Start by isolating whether the problem is Proxmox or your mail provider. Use the Test button on the target itself — if that fails, the issue is almost certainly your SMTP credentials, port, or an outbound firewall rule, not anything Proxmox-specific.

If the test succeeds but real events don't trigger anything, check the Matchers tab again. A matcher with an overly narrow filter — say, one that only matches a specific severity level — will silently swallow events that don't fit its criteria. When in doubt, temporarily broaden a matcher to "match everything" and confirm mail starts flowing, then narrow it back down.

For connection-level issues, test the SMTP connection directly from the Proxmox shell:

openssl s_client -connect smtp.gmail.com:587 -starttls smtp

If this hangs or refuses to connect, the problem is network-level — check outbound firewall rules on the Proxmox host and anything upstream, like your router or ISP blocking port 587/465 (some residential ISPs do this to cut down on spam relays).

Also worth checking: the Proxmox host's own clock. TLS handshakes can fail in odd ways if the system time is significantly off, which occasionally happens on freshly installed nodes before NTP has synced.

Best Practices

  • Use an app password or a dedicated transactional mail provider (Mailgun, SendGrid, Amazon SES) rather than your personal email password wherever possible.
  • Create a matcher specifically for backup failures — that's the single most valuable alert for most homelab setups.
  • Don't route every low-severity event to your phone. Alert fatigue is real, and you'll start ignoring notifications altogether if every minor event pings you.
  • Test the failure path, not just the success path. A backup job that fails silently is exactly the scenario you're trying to catch — make sure a deliberately broken job actually triggers an alert.
  • If you're running a cluster, configure notifications once at the datacenter level rather than per-node — the configuration is shared across the cluster automatically.
  • Keep a second delivery method as a backup. If your only alerting path is email through a relay that itself goes down, you won't hear about it. A webhook to something like Discord alongside email costs almost nothing to set up and gives you a second path.

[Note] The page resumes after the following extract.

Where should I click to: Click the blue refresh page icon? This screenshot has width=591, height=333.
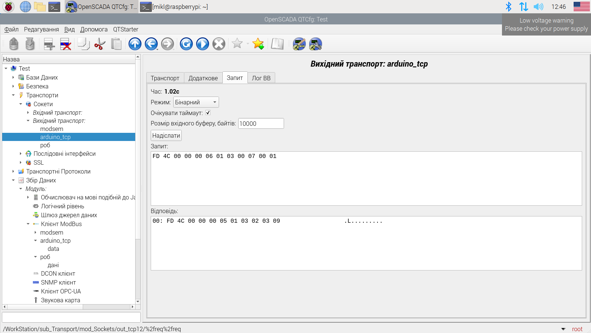(186, 44)
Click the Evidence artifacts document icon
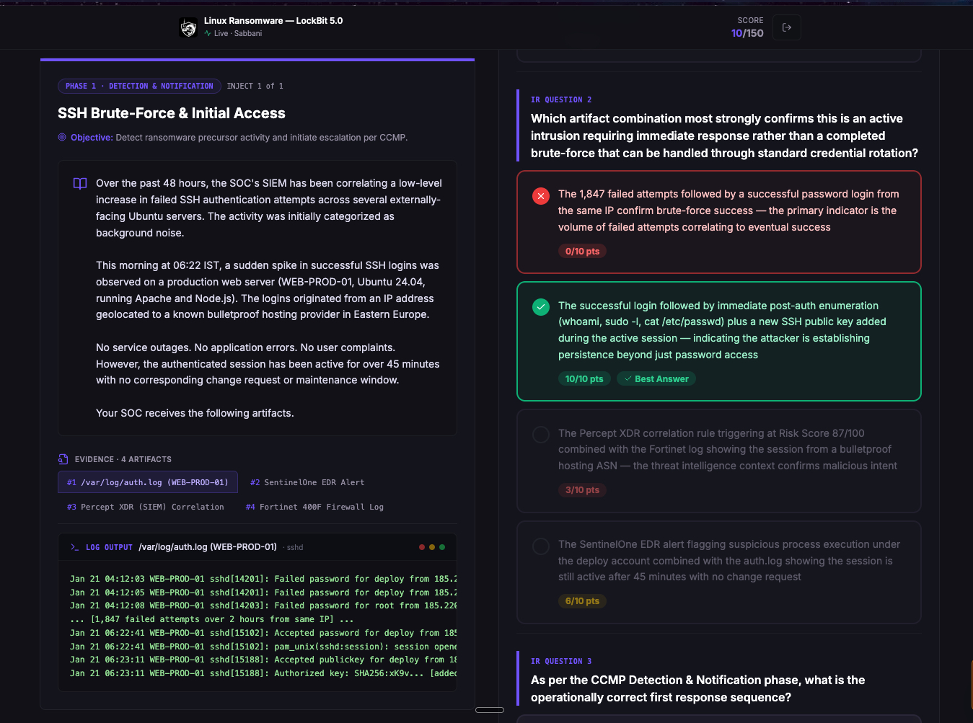973x723 pixels. (63, 458)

It's also worth revisiting your matchers every few months. Homelabs change — you add a VM, retire an old backup job, switch NAS devices — and a matcher built around last year's setup can quietly stop covering the thing you actually care about now.

Frequently Asked Questions

Can I send notifications to multiple email addresses?

Yes, an SMTP target accepts multiple recipient addresses, so you can send the same alert to more than one inbox.

Do I need a mail server running on the Proxmox host itself?

Not if you use an SMTP target — it connects out to whatever mail server you specify. The Sendmail target is the one that relies on local mail handling on the host.

Can I use this to alert on things other than backups?

Yes. Matchers can filter on cluster health, replication failures, storage status, and several other event types, not just backup jobs.

Why didn't my test email arrive within a few seconds?

A short delay is normal, especially with free providers like Gmail. If nothing shows up after a couple of minutes, check spam first, then move on to the troubleshooting steps above.

Does this work the same way on a single standalone node as it does in a cluster?

Yes — the notification system works identically whether you have one node or a full cluster, since the configuration lives in the shared /etc/pve filesystem either way.

Conclusion

Setting up email notifications takes maybe fifteen minutes, and it's the difference between finding out about a failed backup immediately versus discovering it three weeks later when you actually need that backup and it isn't there. Start small — one SMTP target, one matcher for backup failures — and expand from there once you know it's actually delivering mail reliably.